Paul A Houle paul at devonianfarm.com
Mon Jan 4 11:33:28 EST 2010


Matt Juszczak wrote:
>
> So how about this:
>
> For things like password recovery, private message notifications, 
> welcome emails, etc. that are initiated by the user and are only sent 
> to one user, I'll do those in the code base (the negative being I have 
> to code that twice, in both front ends).
>
> For things like thread subscriptions, user subscriptions, alerts, 
> etc., which could potentially go to multiple users, I'll do those in 
> the background with a cron.
>
> Does this make sense?
    Sure, but I'd also send "high priority" and "low priority" emails 
through separate systems (sendmail/postfix/whatever instances.)

    It's highly desirable that people get email verification and 
password recovery messages as quickly as possible.  If these get 
delayed,  you run into all sorts of wetware problems,  such as people 
losing their motivation to complete the registration process.

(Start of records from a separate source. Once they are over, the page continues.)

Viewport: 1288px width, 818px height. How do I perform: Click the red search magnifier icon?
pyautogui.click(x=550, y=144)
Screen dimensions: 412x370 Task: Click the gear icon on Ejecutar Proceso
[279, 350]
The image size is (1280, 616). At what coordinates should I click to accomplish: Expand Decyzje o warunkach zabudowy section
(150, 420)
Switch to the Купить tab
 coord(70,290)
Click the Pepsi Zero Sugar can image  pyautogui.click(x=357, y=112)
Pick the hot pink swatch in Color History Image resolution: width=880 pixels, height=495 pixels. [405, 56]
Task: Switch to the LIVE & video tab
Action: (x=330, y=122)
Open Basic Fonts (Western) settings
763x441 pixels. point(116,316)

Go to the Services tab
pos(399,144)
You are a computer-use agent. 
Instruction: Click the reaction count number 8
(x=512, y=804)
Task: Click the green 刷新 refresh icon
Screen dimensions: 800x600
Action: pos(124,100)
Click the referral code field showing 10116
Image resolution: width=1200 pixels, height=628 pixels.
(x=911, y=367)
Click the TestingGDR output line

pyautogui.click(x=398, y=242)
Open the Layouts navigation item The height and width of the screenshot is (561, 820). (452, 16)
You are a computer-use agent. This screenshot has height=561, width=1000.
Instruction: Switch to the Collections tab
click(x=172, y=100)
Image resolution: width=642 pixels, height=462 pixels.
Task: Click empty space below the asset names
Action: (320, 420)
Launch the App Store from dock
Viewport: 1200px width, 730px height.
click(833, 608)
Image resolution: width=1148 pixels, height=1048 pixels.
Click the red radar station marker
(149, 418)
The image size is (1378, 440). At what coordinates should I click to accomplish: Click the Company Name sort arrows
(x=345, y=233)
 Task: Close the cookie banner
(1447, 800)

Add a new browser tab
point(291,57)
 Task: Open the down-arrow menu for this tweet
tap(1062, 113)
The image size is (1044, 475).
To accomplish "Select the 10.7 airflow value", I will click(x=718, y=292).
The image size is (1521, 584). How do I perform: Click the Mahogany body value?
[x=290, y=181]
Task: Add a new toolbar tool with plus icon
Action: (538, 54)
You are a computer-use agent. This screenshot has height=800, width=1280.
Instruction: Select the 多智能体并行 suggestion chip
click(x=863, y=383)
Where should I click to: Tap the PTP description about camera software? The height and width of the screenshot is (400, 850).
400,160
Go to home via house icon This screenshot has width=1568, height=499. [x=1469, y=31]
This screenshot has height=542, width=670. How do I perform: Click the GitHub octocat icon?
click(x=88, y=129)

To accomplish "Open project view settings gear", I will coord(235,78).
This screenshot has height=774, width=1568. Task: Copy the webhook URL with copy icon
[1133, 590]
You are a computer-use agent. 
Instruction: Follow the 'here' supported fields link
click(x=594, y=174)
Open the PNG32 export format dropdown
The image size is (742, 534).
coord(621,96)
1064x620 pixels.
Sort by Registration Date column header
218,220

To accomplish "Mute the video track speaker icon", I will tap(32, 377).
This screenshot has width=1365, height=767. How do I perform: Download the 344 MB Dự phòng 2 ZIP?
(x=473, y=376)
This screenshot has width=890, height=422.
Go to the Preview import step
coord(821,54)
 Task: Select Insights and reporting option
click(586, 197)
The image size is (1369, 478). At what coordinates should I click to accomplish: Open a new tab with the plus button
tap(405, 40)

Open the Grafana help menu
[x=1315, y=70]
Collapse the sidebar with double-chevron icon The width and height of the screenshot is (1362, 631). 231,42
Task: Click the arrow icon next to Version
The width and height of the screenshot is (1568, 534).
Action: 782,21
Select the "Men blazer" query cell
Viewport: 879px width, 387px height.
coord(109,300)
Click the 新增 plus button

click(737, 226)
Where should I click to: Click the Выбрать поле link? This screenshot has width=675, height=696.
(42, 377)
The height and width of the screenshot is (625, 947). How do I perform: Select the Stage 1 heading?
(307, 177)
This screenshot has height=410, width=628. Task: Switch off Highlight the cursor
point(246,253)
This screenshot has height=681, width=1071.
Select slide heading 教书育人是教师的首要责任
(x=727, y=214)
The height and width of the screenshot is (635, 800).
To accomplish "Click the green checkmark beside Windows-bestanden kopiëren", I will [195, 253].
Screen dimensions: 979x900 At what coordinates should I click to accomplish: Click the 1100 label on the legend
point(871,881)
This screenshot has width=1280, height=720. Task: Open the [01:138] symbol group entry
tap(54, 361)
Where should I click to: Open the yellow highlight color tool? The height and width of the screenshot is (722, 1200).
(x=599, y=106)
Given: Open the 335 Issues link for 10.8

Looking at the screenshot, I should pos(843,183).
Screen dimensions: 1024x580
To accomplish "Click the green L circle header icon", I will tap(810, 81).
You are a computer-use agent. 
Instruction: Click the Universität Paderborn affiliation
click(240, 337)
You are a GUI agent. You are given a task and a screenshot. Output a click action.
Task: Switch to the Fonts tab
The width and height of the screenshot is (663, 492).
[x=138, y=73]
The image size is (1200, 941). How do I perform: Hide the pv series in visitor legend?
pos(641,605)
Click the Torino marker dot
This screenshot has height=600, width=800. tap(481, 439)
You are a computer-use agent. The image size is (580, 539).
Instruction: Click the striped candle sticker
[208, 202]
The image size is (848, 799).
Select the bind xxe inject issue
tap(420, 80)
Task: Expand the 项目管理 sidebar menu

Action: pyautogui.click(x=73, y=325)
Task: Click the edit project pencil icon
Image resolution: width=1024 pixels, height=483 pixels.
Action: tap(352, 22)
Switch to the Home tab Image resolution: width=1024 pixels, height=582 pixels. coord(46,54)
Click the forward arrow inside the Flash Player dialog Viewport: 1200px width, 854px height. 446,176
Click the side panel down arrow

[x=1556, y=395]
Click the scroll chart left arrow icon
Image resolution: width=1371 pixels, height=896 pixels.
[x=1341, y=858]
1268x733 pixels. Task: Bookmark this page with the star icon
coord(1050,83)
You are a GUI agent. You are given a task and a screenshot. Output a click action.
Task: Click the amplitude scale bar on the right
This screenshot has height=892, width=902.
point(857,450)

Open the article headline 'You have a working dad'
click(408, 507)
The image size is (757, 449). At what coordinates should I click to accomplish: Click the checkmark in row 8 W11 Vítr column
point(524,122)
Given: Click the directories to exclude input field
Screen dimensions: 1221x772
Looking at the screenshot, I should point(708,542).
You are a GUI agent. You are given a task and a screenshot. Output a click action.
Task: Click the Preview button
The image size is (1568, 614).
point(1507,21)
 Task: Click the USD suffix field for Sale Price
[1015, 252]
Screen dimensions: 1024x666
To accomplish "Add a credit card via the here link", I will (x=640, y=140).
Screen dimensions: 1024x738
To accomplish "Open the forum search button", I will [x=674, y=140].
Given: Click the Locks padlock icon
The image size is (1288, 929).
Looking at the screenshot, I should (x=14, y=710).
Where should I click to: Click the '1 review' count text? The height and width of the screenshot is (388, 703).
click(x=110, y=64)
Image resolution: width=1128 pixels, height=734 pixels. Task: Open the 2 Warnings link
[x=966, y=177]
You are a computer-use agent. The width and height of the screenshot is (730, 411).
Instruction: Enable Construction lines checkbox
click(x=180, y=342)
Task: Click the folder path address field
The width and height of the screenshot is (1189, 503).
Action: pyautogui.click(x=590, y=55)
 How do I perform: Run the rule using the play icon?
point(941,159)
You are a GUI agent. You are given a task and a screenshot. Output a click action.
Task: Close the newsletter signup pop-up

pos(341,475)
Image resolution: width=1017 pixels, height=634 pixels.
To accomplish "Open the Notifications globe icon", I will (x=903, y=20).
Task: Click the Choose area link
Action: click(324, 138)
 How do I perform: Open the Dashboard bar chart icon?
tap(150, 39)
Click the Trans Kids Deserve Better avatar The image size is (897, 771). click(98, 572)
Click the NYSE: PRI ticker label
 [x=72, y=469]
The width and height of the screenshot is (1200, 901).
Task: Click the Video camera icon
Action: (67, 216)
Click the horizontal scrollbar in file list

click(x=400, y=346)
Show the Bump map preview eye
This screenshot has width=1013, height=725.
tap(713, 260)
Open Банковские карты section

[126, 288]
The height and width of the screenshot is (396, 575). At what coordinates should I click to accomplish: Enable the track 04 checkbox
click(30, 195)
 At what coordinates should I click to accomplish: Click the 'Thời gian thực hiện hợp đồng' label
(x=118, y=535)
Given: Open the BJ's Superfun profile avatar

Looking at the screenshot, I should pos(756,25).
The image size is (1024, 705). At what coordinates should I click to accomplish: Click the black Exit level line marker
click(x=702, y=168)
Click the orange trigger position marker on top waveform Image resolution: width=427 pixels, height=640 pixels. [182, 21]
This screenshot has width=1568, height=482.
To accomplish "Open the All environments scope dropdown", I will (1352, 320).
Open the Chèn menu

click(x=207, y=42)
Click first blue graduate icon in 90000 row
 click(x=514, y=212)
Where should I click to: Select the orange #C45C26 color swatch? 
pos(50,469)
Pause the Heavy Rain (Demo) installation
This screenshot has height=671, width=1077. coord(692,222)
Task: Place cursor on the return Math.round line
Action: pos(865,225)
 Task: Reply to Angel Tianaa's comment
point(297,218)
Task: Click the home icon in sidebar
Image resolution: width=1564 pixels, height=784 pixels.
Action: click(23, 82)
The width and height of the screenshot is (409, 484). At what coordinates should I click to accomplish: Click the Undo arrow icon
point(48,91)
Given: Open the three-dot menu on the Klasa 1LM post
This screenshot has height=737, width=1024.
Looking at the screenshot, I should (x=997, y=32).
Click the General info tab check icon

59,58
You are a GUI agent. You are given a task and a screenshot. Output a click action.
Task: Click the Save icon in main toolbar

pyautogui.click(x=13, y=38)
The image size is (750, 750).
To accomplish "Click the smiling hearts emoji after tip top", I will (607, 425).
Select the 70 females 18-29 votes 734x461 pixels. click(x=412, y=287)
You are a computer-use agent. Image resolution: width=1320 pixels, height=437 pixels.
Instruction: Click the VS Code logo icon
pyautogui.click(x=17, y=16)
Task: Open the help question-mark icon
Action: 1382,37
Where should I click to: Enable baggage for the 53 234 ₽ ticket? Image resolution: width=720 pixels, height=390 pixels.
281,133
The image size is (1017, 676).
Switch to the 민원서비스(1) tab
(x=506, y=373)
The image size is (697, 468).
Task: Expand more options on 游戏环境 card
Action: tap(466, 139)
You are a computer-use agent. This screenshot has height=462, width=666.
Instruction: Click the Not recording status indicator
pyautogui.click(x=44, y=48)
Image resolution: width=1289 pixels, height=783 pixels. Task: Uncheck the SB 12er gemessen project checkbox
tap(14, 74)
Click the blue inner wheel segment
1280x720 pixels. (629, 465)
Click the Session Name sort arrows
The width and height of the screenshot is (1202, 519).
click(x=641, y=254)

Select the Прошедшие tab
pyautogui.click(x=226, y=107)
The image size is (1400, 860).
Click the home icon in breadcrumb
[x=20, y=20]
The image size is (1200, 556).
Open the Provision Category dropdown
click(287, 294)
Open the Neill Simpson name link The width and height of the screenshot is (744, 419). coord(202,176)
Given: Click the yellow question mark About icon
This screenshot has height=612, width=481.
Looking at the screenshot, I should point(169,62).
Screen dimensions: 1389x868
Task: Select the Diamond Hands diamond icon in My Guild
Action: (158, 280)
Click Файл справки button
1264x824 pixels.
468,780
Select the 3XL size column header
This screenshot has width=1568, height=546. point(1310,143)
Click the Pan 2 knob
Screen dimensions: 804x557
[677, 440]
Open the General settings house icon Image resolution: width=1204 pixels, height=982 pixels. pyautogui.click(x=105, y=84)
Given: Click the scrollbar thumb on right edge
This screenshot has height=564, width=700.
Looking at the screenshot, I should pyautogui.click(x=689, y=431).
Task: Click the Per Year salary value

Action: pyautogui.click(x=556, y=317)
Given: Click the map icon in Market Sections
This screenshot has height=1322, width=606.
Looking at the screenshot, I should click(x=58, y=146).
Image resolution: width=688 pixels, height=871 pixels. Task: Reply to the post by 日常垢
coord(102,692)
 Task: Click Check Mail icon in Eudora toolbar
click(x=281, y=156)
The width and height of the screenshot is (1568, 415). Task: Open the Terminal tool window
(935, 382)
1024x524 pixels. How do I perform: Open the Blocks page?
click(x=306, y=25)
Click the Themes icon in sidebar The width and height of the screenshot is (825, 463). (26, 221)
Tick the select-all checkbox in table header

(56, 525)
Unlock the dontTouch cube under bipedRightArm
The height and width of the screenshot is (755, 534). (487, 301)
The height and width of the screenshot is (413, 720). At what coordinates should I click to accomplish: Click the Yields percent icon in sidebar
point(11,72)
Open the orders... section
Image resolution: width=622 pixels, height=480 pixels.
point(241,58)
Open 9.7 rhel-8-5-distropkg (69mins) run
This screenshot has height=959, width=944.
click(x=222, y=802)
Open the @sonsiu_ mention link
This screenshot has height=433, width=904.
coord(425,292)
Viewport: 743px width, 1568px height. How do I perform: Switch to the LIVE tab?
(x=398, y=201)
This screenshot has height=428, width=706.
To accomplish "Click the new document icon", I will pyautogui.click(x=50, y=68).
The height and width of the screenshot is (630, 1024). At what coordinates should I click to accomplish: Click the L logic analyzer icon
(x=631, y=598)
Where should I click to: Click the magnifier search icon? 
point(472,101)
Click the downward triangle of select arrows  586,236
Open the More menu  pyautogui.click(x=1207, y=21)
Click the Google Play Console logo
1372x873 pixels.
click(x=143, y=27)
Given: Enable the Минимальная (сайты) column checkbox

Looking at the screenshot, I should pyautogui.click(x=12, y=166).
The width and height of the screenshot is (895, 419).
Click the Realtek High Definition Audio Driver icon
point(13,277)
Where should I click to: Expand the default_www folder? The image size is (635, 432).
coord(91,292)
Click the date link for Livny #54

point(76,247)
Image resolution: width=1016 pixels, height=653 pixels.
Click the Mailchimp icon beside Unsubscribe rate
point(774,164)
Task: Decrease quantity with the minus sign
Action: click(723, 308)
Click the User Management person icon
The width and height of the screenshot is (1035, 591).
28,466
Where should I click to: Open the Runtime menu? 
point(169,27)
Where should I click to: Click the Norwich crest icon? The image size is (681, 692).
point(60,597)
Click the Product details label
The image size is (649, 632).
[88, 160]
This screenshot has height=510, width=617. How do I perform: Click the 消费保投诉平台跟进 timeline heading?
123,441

    If you've got,  say,  250k outbound bulk messages in your queue,  
however,  the delivery of messages could be delayed by minutes,  hours, 
or even days.

    With two separate mail servers,  you can avoid all of these 
headaches.  Personally,  I like running the "high priority" mail server 
on the same machine as the web server,  and running bulk mail on a 
dedicated machine.  You can go be a fashionable virtualization-head if 
you wish,  but I'll warn you that heavily loaded mail servers use 
fsync() in a way that interacts very badly with database servers and web 
servers...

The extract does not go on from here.